Segment Anything ... Fast
Segment Anything ... Fast is a novel project aimed at enhancing the efficiency and speed of the existing segment-anything model developed by Facebook Research. More specifically, it leverages advanced techniques to accelerate generative AI applications based on the PyTorch framework. The project is openly available and can be explored further through the relevant GitHub repository and blog posts.
Installation
To get started with Segment Anything ... Fast, users need to follow a simple two-step installation process involving PyTorch and GitHub.
Step 1: Install PyTorch Nightly
The initial step involves obtaining the latest PyTorch nightly version. Depending on the hardware configuration (GPU or CPU), users can execute one of the following commands:
pip3 install --pre torch torchvision torchaudio --index-url https://download.pytorch.org/whl/nightly/cu121
for a GPU setup or,
pip3 install --pre torch torchvision torchaudio --index-url https://download.pytorch.org/whl/nightly/cpu
for a CPU setup.
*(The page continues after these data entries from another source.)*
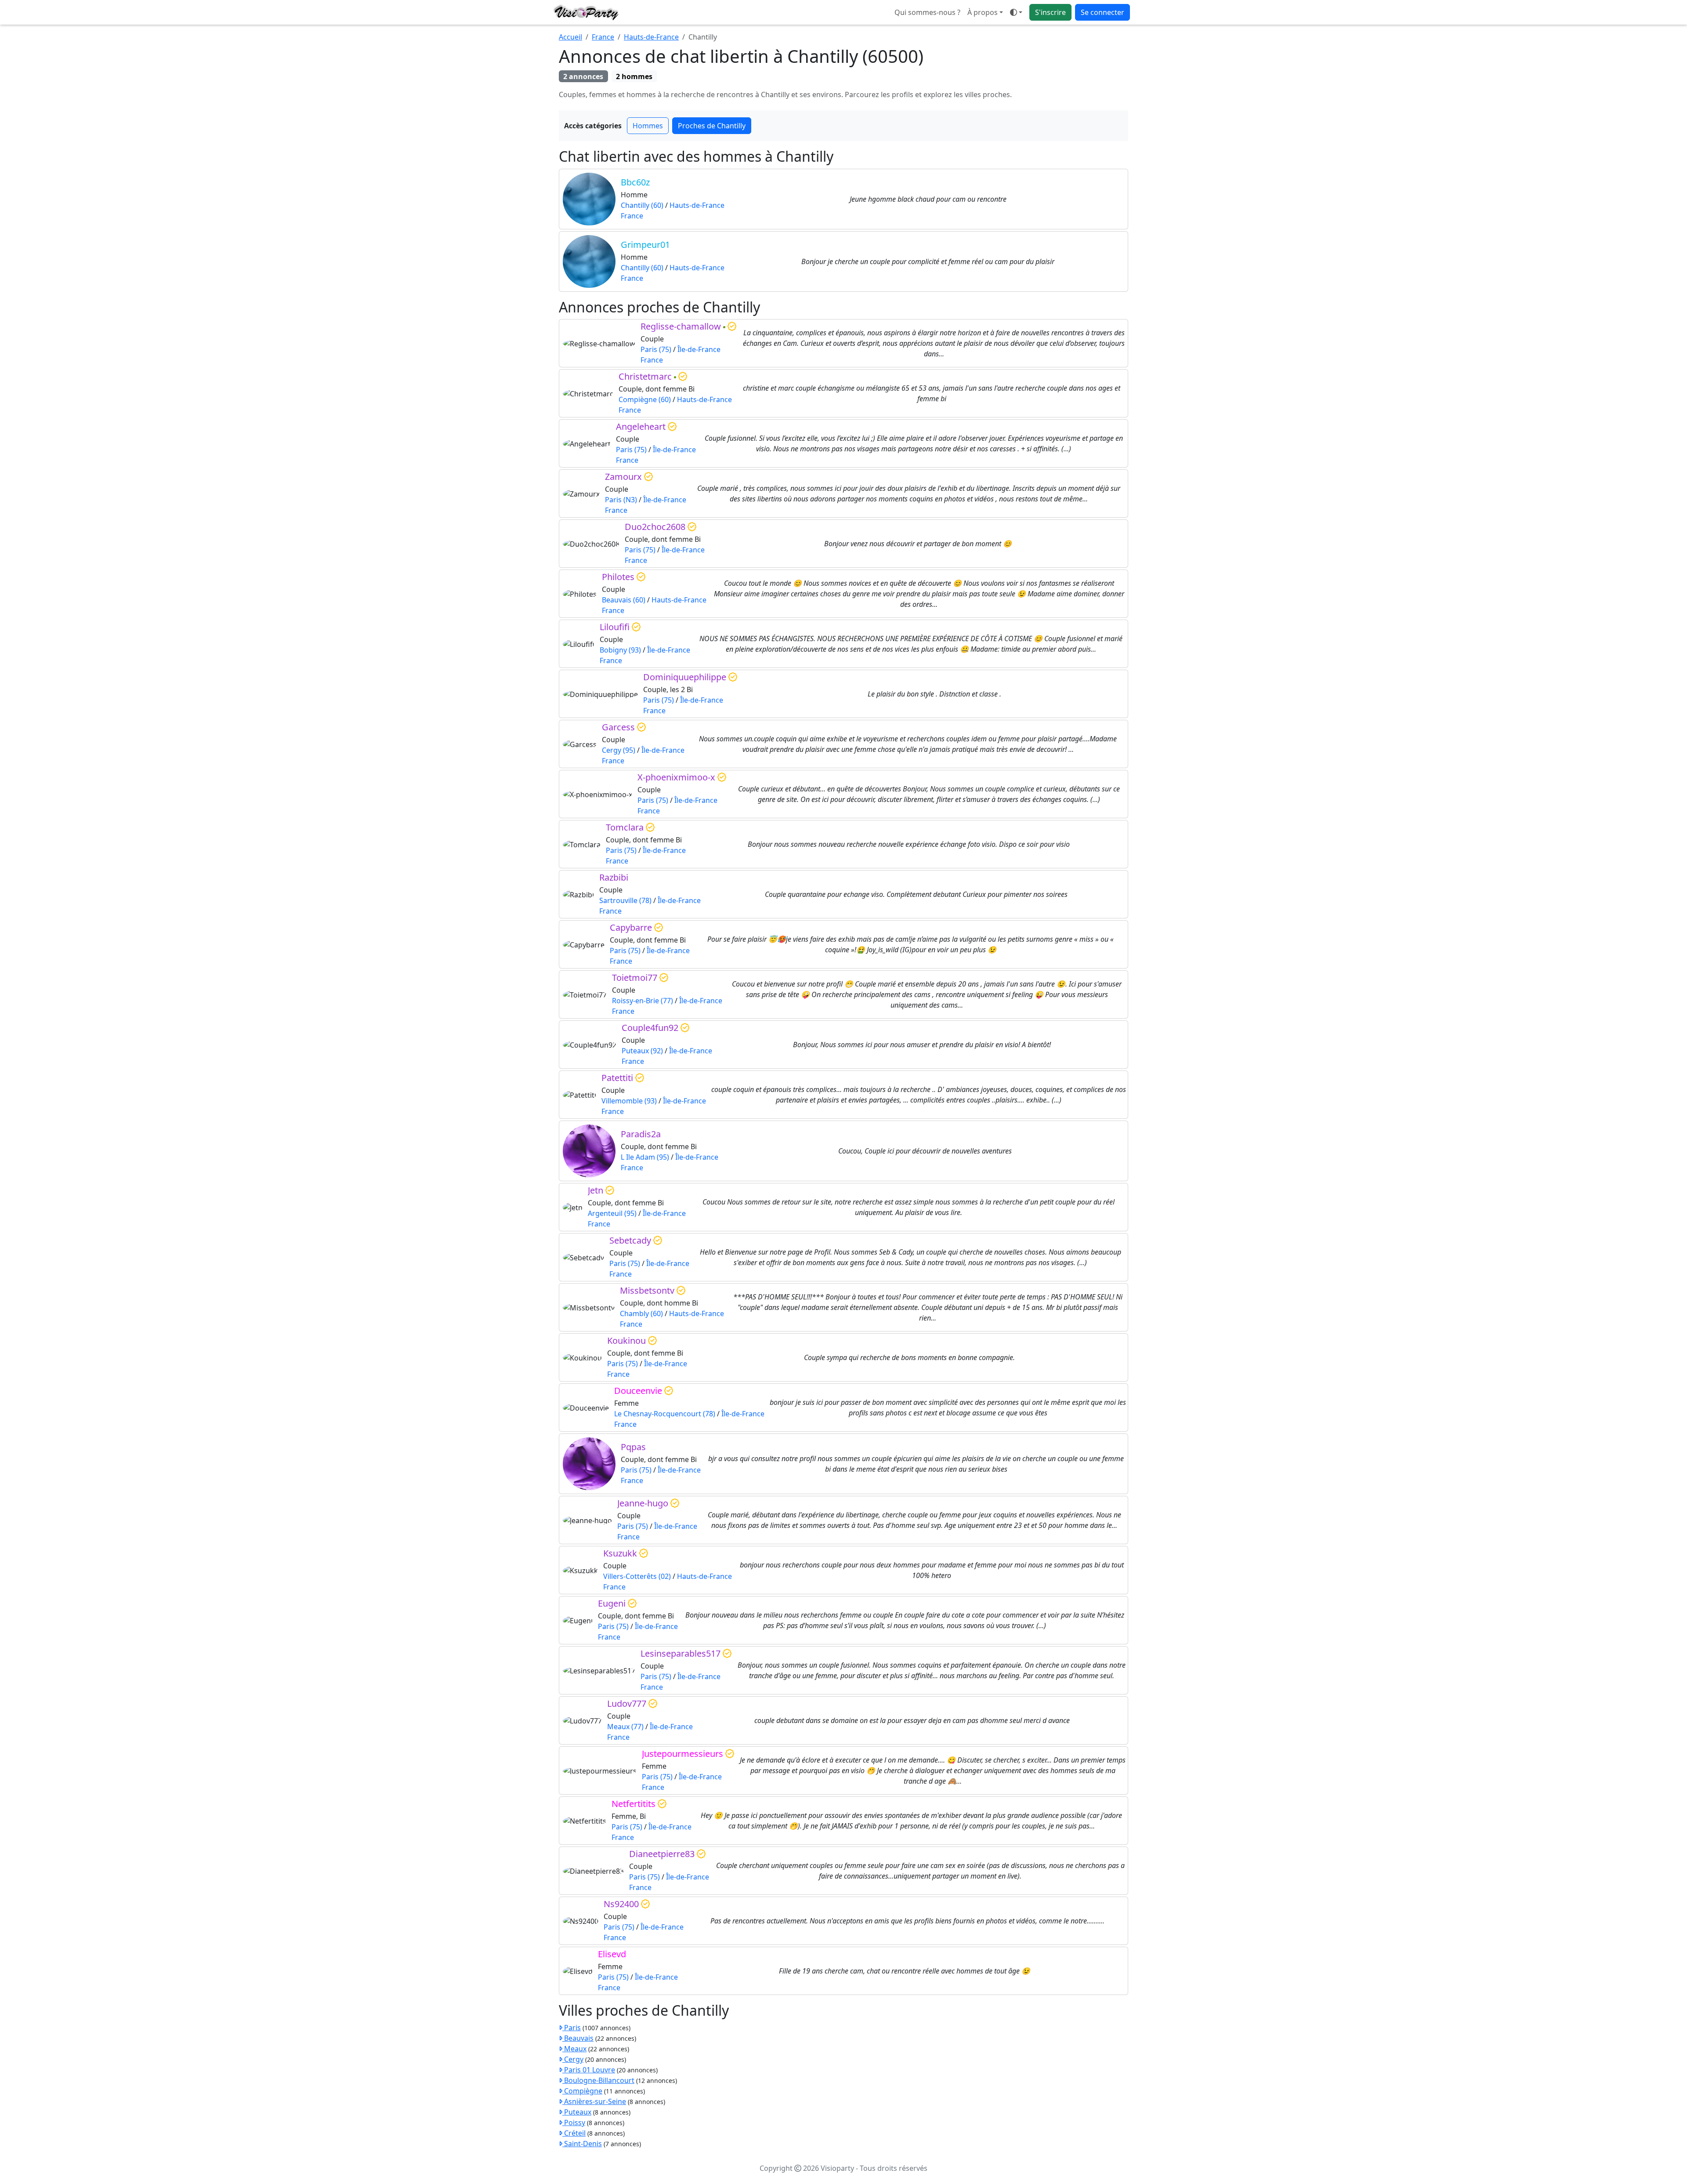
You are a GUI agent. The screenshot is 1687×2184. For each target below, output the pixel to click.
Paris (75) (656, 349)
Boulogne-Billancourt (598, 2080)
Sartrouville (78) (625, 900)
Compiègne (582, 2091)
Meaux (574, 2048)
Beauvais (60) (623, 600)
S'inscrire (1050, 12)
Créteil (574, 2133)
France (603, 37)
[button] (1016, 12)
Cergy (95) (618, 750)
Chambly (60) (641, 1313)
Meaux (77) (625, 1726)
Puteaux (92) (642, 1051)
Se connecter (1102, 12)
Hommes (648, 126)
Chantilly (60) (642, 205)
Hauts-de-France (651, 37)
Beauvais (578, 2038)
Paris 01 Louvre (588, 2070)
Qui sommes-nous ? (927, 12)
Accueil (570, 37)
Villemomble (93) (629, 1101)
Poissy (573, 2122)
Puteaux (576, 2112)
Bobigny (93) (620, 650)
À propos (982, 12)
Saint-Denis (582, 2143)
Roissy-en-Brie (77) (642, 1000)
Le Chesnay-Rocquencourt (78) (664, 1414)
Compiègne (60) (645, 399)
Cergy (572, 2059)
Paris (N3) (621, 499)
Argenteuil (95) (612, 1213)
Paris (571, 2027)
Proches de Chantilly (712, 126)
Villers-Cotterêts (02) (637, 1576)
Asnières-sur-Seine (594, 2101)
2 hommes (634, 76)
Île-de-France (698, 349)
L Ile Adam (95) (645, 1157)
More detailed instructions tailored to different platforms can be found on the PyTorch website.
Step 2: Install the Segment Anything ... Fast Package
After setting up PyTorch Nightly, the next step is to install the segment-anything-fast
package using the following command:
pip install git+https://github.com/pytorch-labs/segment-anything-fast.git
Usage
The segment-anything-fast
package is designed as a direct replacement for the original segment-anything system. For users already employing segment-anything, this transition should be seamless, allowing them to substitute imports as follows:
from segment_anything import sam_model_registry
should be replaced with
from segment_anything_fast import sam_model_registry
The primary attraction of this project, however, is its fast inference capabilities facilitated by a sam_model_fast_registry
. This registry introduces several optimizations like:
- Eval Mode: Automatically sets the model to evaluation mode, ensuring optimized performance.
- bfloat16 Usage: Performs computations using bfloat16 precision to boost speed without compromising much on accuracy.
- Torch Compile with Max-Autotune: Leverages PyTorch's compilation and autotuning features for improved performance.
- Custom Triton Kernel: Implemented for better handling of scaled dot-product attention (SDPA) for long sequence lengths, particularly optimized for A100 GPUs.
For those working with different hardware, the system is designed to re-tune performance settings automatically. If problems are encountered, users are able to disable specific optimizations like the custom kernel by setting environment variables accordingly.
Results
The project showcases a variety of techniques that can be combined to optimize generative AI tasks. These techniques include bfloat16 precision, scaled dot-product attention via PyTorch, custom Triton kernels, NestedTensors, dynamic int8 quantization, and sparse formats like 2:4. The combination of these features results in significant performance enhancements, visualized in an illustrative bar chart within the project's directory.
License
The Segment Anything ... Fast project is shared under the Apache 2.0 open-source license, encouraging collaborative development and sharing within the community.
In conclusion, Segment Anything ... Fast stands out not only as a faster alternative to the standard segment-anything model but also as a richly featured tool adept at catering to the modern needs of generative AI based on advanced PyTorch capabilities.